Course Tittle: Elements of Set Theory and Mathematical Logic

Course Code: MATH-5102

Credit Hours: 03

DESCRIPTION & OBJECTIVES

Everything mathematicians do can be reduced to statements about sets, equality and membership which are basics of set theory. This course introduces these basic concepts. The course aims at familiarizing the students with cardinals, relations and fundamentals of propositional and predicate logics.

Recommended Books:

1. Liebeck M. A Concise introduction to pure Mathematics, CRC Press, 2011.
2. Biggs N. L., Discrete Mathematics, Oxford University Press, 2002.
3. Garnier R., Taylor J., Discrete Mathematics, Chapters 1,3,4,5, CRC Press, 2010.
4. Fraenkal A.A., Abstract Set Theory, North-Holland Publishing Company, 1966.
5. Suppes P., Axiomatic Set Theory, Dover Publication, 1972.
6. Halmos P.R., Naive Set Theory, New York, Van Nostrand, 1950.
7. Rotman B., Kneebone G.T., The Theory of sets and Transfinite Numbers,  Oldbourne London, 1968.
8. Smith D., Eggen M., Andre R.S., A Transition to Advanced Mathematics, Brooks/Cole 2001

CONTENTS

Set theory: Sets, subsets, operations with sets: union, intersection, difference, symmetric difference, Cartesian product and disjoint union.

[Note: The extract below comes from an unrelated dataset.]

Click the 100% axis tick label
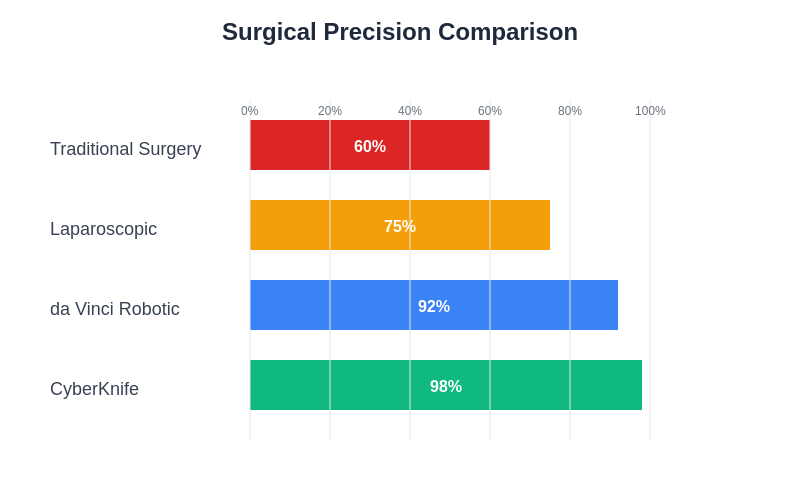650,111
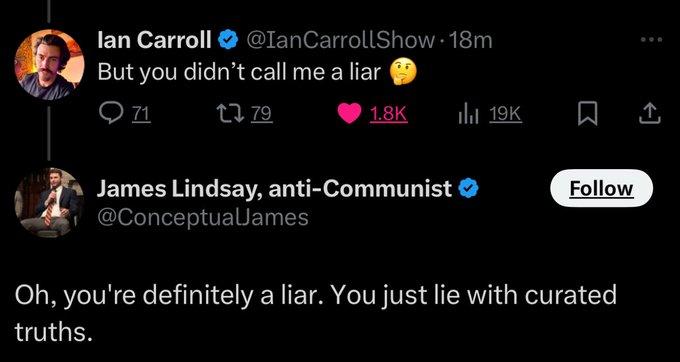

Functions: graph of a function. Composition; injections,  surjections, bijections, inverse function. Computing cardinals: Cardinality of Cartesian product, union.Cardinality of all functions from a set to another set. Cardinality of all injective, surjective and bijective functions from a set to another set. Infinite sets, finite  sets. Countable sets, properties and examples. Operations  with cardinal numbers.  Cantor- Bernstein  theorem. Relations: Equivalence relations, partitions, quotient set; examples, parallelism, similarity of triangles. Order relations, min, max, inf, sup; linear order. Examples: N, Z, R, P(A). Well-ordered sets and induction. Inductively ordered  sets and Zorn’s lemma. Mathematical logic: Propositional Calculus. Truth tables. Predicate Calculus.

RESEARCH PROJECT

N/A

ASSESSMENT CRITERIA

Mid exam:       30

Sessional:        20

Project:            --

Assignments:   10

Presentation:   10

Final exam:      50

Total:               100

RULES AND REGULATIONS

75% attendance is compulsory to appear in Final Term exam.